For a complete guide to invoice discounting returns and how PSU buyer deals fit into a portfolio, read: Invoice Discounting in India: Returns, Risks & How HNIs Invest and How HNIs Are Using Invoice Discounting in 2026.

FAQs

Q1. What is TReDS and how does it work?

TReDS (Trade Receivables Discounting System) is an RBI-regulated electronic platform that allows MSMEs to convert unpaid invoices from large corporate or government buyers into immediate cash. The buyer first approves the invoice, confirming the payment obligation. The approved invoice is then auctioned to a pool of RBI-regulated banks and NBFCs, who bid competitively to purchase it at a discount. The MSME accepts the best bid and receives funds typically within 24-48 hours, while the buyer pays the financier directly on the original due date.

Q2. What are the three TReDS platforms in India?

India has three RBI-licensed TReDS platforms: RXIL (Receivables Exchange of India Ltd), a joint venture of SIDBI and NSE; M1xchange, promoted by BSE and operated by Mynd Solutions, India's most active platform by volume; and Invoicemart (A.TReDS Limited), a joint venture of Axis Bank and mjunction Services. All three operate under the same RBI regulatory framework for invoice discounting.

Q3. Can individual investors invest through TReDS platforms?

No. TReDS platforms are institutional market infrastructure only RBI-regulated banks and NBFCs can participate as financiers bidding on invoices. Individual investors cannot directly access RXIL, M1xchange, or Invoicemart as investment platforms. However, the broader invoice discounting ecosystem that retail and HNI platforms draw from shares the same underlying principle large corporate and PSU buyer obligations to MSME suppliers.

Q4. What is the Union Budget 2026-27 CPSE mandate for TReDS?

The Union Budget 2026-27 mandated that all Central Public Sector Enterprises (CPSEs) must use TReDS for MSME supplier payments. Previously, government and PSU entities represented only about 10% of TReDS volume, with private sector buyers accounting for 90%. This mandate, alongside GeM integration, CGTMSE credit guarantee support, and securitisation of TReDS receivables, is projected to drive a significant surge in TReDS volumes with some platforms projecting up to a 40-70% increase.

Q5. What interest rates do MSMEs pay on TReDS?

TReDS financing rates for MSMEs currently range from approximately 7% to 11% per annum, driven down through competitive bidding among RBI-regulated banks and NBFCs. This is the institutional cost of financing for MSMEs accessing TReDS a different rate structure from the 10-15% yields available to individual investors on retail invoice discounting platforms, which reflect a different access mechanism and risk-return structure.

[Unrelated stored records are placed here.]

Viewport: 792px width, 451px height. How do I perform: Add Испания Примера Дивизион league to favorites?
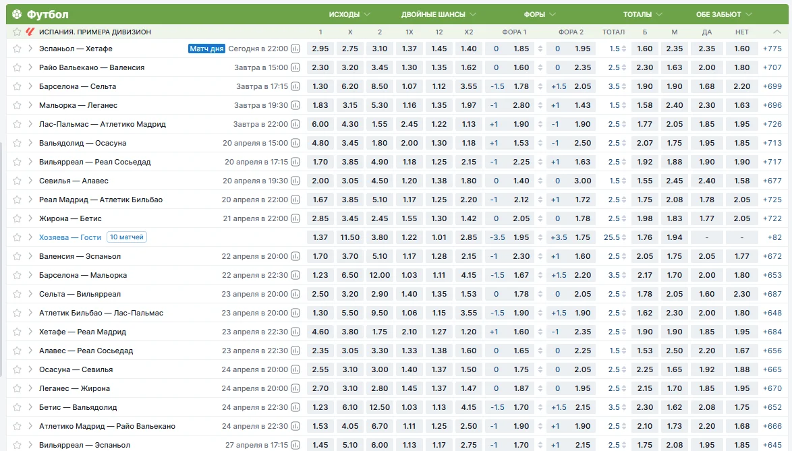tap(17, 32)
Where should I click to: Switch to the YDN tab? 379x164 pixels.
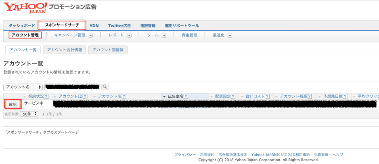point(94,25)
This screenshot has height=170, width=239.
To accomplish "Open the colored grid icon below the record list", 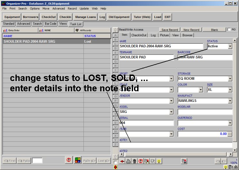I will click(78, 160).
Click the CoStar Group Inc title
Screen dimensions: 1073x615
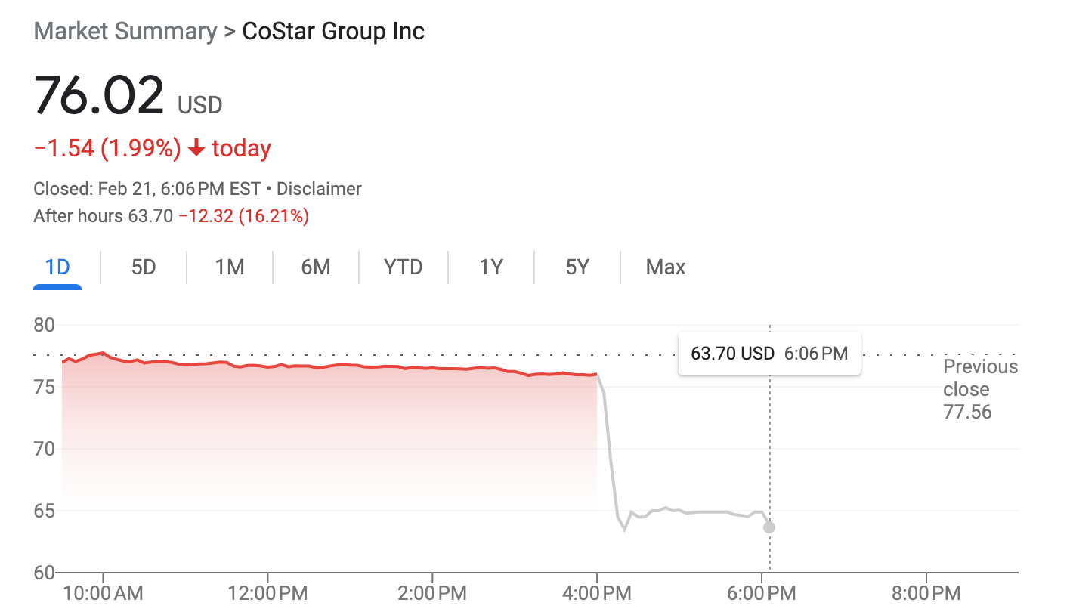(x=333, y=32)
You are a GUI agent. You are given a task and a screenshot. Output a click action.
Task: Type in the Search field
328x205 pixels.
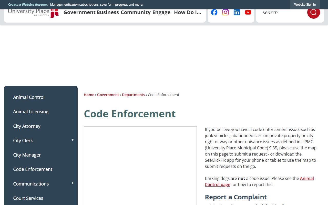282,13
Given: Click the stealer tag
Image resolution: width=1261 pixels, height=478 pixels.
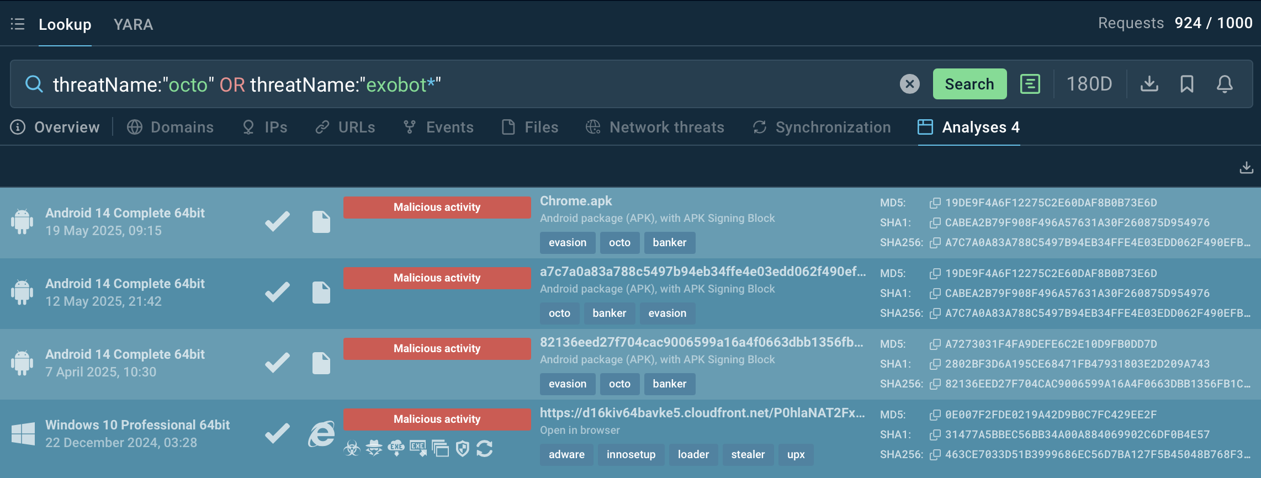Looking at the screenshot, I should coord(748,454).
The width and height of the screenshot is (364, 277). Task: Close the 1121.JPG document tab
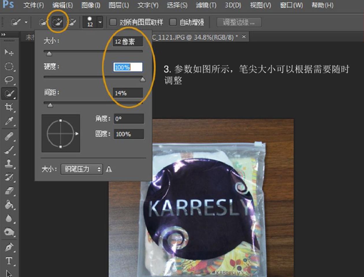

Q6. How big is the TReDS market in India in 2026?

TReDS has grown substantially: total discounted invoice value rose from ₹76,645 crore in FY2022-23 to ₹1.38 lakh crore in FY2023-24 (62% volume growth, 80% value growth). RXIL has surpassed ₹2 lakh crore in cumulative financing, and M1xchange has facilitated over ₹2.65 lakh crore cumulatively, achieving over ₹1 lakh crore in annual throughput in FY25-26. Industry projections following the CPSE mandate point to potential growth of 40-70% in the coming fiscal year. Despite this scale, less than 1% of India's registered MSMEs are currently onboarded.

Disclaimer

This article is for informational and educational purposes only and does not constitute investment advice. TReDS platform data, volumes, and rates are based on publicly available information from RBI, SIDBI, and platform disclosures as of mid-2026, and are subject to change. TReDS platforms are institutional infrastructure and not directly accessible to individual investors. Please conduct your own due diligence before investing in any invoice discounting product.